Children need mature and prepared parents. It's all a crap shoot for the most part, but given a choice I certainly wouldn't put my money on a teenager.

Angie said...

On a blog where many former teenage mothers hang out, I cannot for the life of me, figure out why you would continue to be insulting. I will chalk it up to ignorance and move on.

sally said...

Angie, just because I happen to have a different opinion than yours does not mean I am insulting you or anyone else, and it doesn't make me ignorant, either.

Angie said...

You are welcome to your opinion and in fact, are highly encouraged to have one. What isn't encouraged is the derogatory remarks you make in the company of people that make up this dynamic, with complete disregard for their feelings. And that, my dear, is ignorance.

A-Gran said...

Sally,
You are, indeed, insulting people. To date you have proclaimed:

1. Teenagers should get rid of their kid or have an abortion.
2. That babies of teenagers are a burden to society.
3. That the mothers themselves are burdens to society.
4. That you speak for most of the taxpayers in this country.

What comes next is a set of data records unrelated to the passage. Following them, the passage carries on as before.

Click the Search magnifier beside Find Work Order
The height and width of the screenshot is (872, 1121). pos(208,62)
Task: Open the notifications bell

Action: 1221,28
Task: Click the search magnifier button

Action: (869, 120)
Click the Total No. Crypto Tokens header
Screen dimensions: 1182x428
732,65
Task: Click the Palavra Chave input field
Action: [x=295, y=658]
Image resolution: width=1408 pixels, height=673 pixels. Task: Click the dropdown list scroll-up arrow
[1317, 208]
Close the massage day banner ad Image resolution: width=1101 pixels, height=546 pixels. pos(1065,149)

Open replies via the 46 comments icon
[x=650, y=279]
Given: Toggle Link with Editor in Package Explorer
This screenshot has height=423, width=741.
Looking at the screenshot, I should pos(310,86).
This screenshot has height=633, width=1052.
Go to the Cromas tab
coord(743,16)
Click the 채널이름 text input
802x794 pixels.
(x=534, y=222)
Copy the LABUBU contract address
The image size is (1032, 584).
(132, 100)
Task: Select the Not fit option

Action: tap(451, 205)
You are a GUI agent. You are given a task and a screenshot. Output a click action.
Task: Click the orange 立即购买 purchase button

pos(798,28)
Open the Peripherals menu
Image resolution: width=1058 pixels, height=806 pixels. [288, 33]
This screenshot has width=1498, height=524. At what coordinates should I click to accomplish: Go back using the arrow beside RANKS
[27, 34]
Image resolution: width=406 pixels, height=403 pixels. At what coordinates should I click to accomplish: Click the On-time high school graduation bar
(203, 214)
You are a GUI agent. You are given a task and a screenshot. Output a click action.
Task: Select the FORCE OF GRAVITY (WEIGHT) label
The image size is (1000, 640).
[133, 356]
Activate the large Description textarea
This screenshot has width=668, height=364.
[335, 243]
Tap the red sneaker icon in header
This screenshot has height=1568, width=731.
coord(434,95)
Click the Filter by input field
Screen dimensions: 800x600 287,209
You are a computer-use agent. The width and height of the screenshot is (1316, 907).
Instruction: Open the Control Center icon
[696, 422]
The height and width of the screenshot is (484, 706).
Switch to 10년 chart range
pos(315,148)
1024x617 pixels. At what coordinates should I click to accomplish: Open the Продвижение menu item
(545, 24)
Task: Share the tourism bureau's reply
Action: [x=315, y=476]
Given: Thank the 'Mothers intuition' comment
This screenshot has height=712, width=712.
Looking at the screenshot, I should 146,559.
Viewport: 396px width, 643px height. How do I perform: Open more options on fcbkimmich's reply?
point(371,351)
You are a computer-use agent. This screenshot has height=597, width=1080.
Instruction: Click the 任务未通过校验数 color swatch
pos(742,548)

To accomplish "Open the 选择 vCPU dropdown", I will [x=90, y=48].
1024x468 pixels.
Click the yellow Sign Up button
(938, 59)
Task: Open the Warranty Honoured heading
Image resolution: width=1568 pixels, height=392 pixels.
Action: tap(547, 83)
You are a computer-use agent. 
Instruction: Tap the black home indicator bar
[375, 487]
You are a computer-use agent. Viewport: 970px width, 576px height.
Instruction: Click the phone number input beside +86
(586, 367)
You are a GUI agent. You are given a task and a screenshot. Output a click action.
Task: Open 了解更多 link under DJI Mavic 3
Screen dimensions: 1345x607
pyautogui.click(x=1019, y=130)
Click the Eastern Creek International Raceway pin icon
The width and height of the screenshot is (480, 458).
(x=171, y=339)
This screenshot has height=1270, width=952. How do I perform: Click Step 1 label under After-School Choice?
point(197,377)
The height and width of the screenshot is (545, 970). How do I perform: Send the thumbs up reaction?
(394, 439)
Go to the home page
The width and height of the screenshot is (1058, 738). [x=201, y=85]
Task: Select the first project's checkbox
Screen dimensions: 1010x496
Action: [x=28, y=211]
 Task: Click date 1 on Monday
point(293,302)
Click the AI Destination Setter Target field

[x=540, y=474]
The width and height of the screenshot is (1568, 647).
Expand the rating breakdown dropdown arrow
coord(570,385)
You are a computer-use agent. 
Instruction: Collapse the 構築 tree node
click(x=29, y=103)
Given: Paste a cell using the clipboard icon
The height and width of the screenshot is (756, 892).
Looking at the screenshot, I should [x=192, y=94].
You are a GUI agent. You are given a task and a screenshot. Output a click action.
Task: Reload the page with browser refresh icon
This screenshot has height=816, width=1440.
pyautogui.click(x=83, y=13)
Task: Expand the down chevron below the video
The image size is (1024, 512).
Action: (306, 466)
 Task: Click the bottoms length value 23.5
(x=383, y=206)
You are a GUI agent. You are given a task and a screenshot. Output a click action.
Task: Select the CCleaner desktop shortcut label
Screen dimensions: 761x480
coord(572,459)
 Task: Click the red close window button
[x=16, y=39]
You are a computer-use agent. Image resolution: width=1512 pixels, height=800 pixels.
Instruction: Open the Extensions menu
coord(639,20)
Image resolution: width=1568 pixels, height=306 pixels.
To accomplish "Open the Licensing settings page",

I don't believe that Angie is stating that you are ignorant in general. She's questioning why someone would make such inflammatory remarks on a blog where many prior teen mothers associate. Correct me if I'm wrong Angie, but I believe her point is that you're ignorant of that fact as well as the many emotional and socio-economic stresses and conditions that go along with being a teenage mother. The world isn't a black or white issue and as I said before, all you can do is control your own piece of the world. You can like it or not but getting yourself all worked up over an issue you a) can't fix and b) don't want to change your opinion on is pretty much the definition of trolling. You know you're not going to change anyone's mind and you're obviously not here for intellectual discourse. Your only purpose at this point as far as I can see is to get people riled up so you can sit back and suck up the lulz.

sally said...

Wow. How long have you been waiting to hurl that diatribe at someone?

Angie said...

I would concede that "ignorant" was not the word I was looking for, although I have to believe there is a fair amount of ignorance present. No, what I probably wanted to say was your gross indifference and disregard for the feelings of others. I like to think of the people on this blog as friends, minus the trolls, of course. I typically don't have friends telling me I'm worthless and a burden to society, so please forgive me if I get a bit feisty about the subject matter.

sally said...

You cannot begin to know my personal experience with unprepared and immature parents. And if I have a strong opinion on the subject believe me when I say it is NOT because I enjoy riling people up on a blog.

A-Gran said...
This comment has been removed by the author.
Angie said...

Again, you are welcome to your opinion, we all have things we feel strongly about, things that affect us directly, but seriously, do you think it's necessary to slap us in the face with your personal issues? That would be like going to a AA meeting and announcing over and over how people who can't control their drinking are worthless, stupid and weak. Do you GET what I'm saying?

miss tia said...

i don't think sally gets what anyone is saying....she obviously is clueless (or has a clue is purposely being rude and disrespectful) to the many women here---including the blog owner---who were teen moms....

Dirty Disher said...

Sally, I agree with you. Some of us had no choices and did our best to raise our children and get off welfare. Teens today have choices and I sure am glad.

A-Gran said...

Pat, I don't think anyone is saying that teens should have children. But to say that teens should abort or give their children away while calling them a burden is beyond evil. Sally isn't railing against teen mom shows, she's railing against teen moms in general including yourself. Nobody thinks Bristol Palin is a good role model but she shouldn't have to give up her child because she had him too young. Or are teens allowed to keep their babies if they're able to support them by spewing a bunch of right wing propoganda?

Dirty Disher said...

I'm just glad teens have choices today. I had none, that was my point. I can't judge anyone else. Hugs.